Countdown: Watching the ball drop. 10, 9, 8, 7, 6, 5, 4, 3, 2, 1…Happy New Year!
What kind of a party is perfect for girls of many ages?
A spa party!
If you read my post Lemons and Limes Inspired Party Decor, you’ll know 1) I love to throw parties, 2) I prefer to throw them at home and 3)why I prefer to throw parties at home (three words: I’m in charge).
So, when I came across the birthday party my good friend threw for her daughter on her blog Three Different Meals, I just knew Tween Daughter was going to like it.
We set up spa stations and I hired Teen Daughter and her friend to be beauticians. The guests loved getting their own white waffle weave robes to wear at the party and take home as favors.
Tween Daughter, Teen Daughter and Hubby all agreed: this was one of our nicest parties yet. The girls loved the theme and getting pampered. They didn’t even mind the classical music playing while they got facials.
Decor: tissue paper flowers and balloons in bright colors and my own paper lanterns.

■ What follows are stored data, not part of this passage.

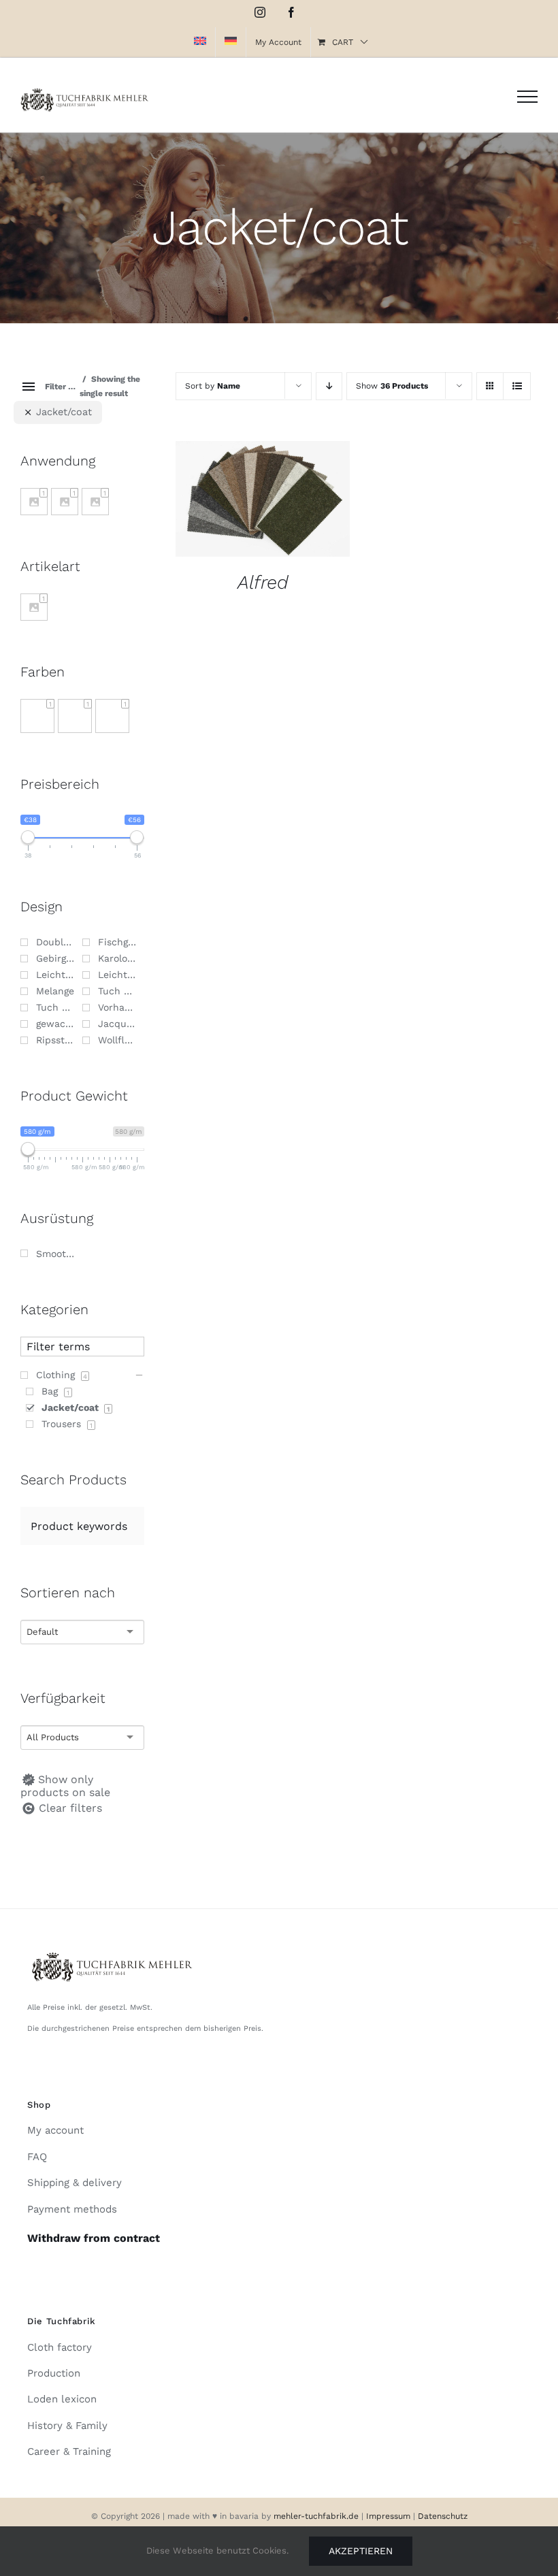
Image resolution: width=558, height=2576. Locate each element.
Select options (252, 494)
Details (262, 508)
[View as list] (517, 386)
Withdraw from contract (93, 2238)
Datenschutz (442, 2516)
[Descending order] (329, 386)
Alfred (262, 582)
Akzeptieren (361, 2550)
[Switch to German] (231, 42)
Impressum (389, 2516)
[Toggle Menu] (527, 97)
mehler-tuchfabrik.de (316, 2516)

Snacks: yogurt-covered pretzels, dried fruit and sparkling lemonade
Dinner Menu: caesar salad, baked ziti, garlic bread, plain pasta for picky eaters, pink lemonade, cake, and ice-cream sundaes
Spa Stations: Mani/Pedis–set up in family room. I put a big sheet down on top of the carpet so I wouldn’t have to worry about spills. HomemadeBody Scrub–set up in kitchen. Small glass jars* and ingredients were lined up. Girls wrote their names on tops of jars with a Sharpie. Pre-printed and ribboned labels were tied around jars after scrub was made. Mini-Facials, Hand Massages and Face Masks— set up in a bedroom near a bathroom for access to a sink. I had a pile of washcloths and towels handy so girls could wash off the mask after 10 minutes.

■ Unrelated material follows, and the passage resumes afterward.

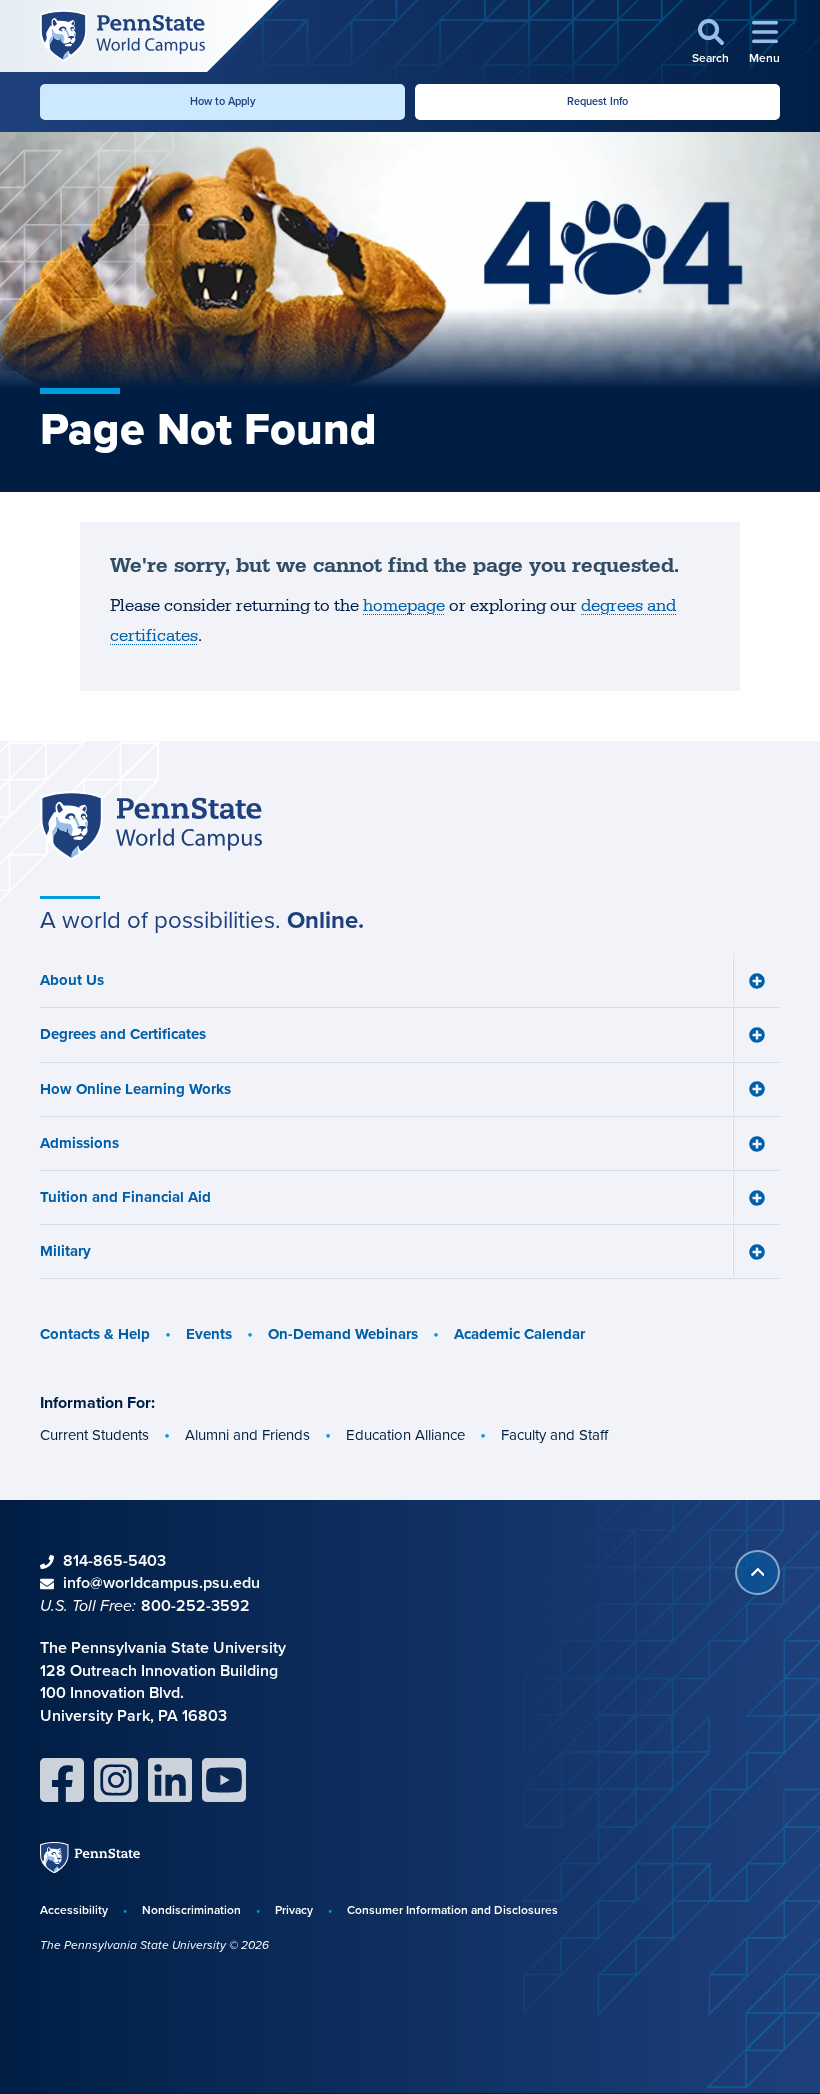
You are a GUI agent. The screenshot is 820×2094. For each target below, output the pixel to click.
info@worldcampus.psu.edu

Favors: robes, Scrunchies and jars of homemade body scrub
Brown Sugar Body Scrub
3 cups dark brown sugar
1/2 cup Extra Virgin olive oil
4 Tablespoons honey
1/2 teaspoon Vitamin E oil
15 -20 drops Lavender Essential Oil
Directions: Mix all of the ingredients. Stir well.
Yield: approximately 3 ounces (in a 4 ounce jar) and the measurements above yielded enough for 5 girls’ jars.
Directions on labels:
Use a washcloth to gently apply scrub to wet skin in a circular motion. Avoid using on sensitive skin, in cuts, or on irritated or sunburned skin. Sugar scrubs are not recommended for the face. Thoroughly rinse with warm water.
Caution: the oil in the sugar scrub can cause the tub to become slippery.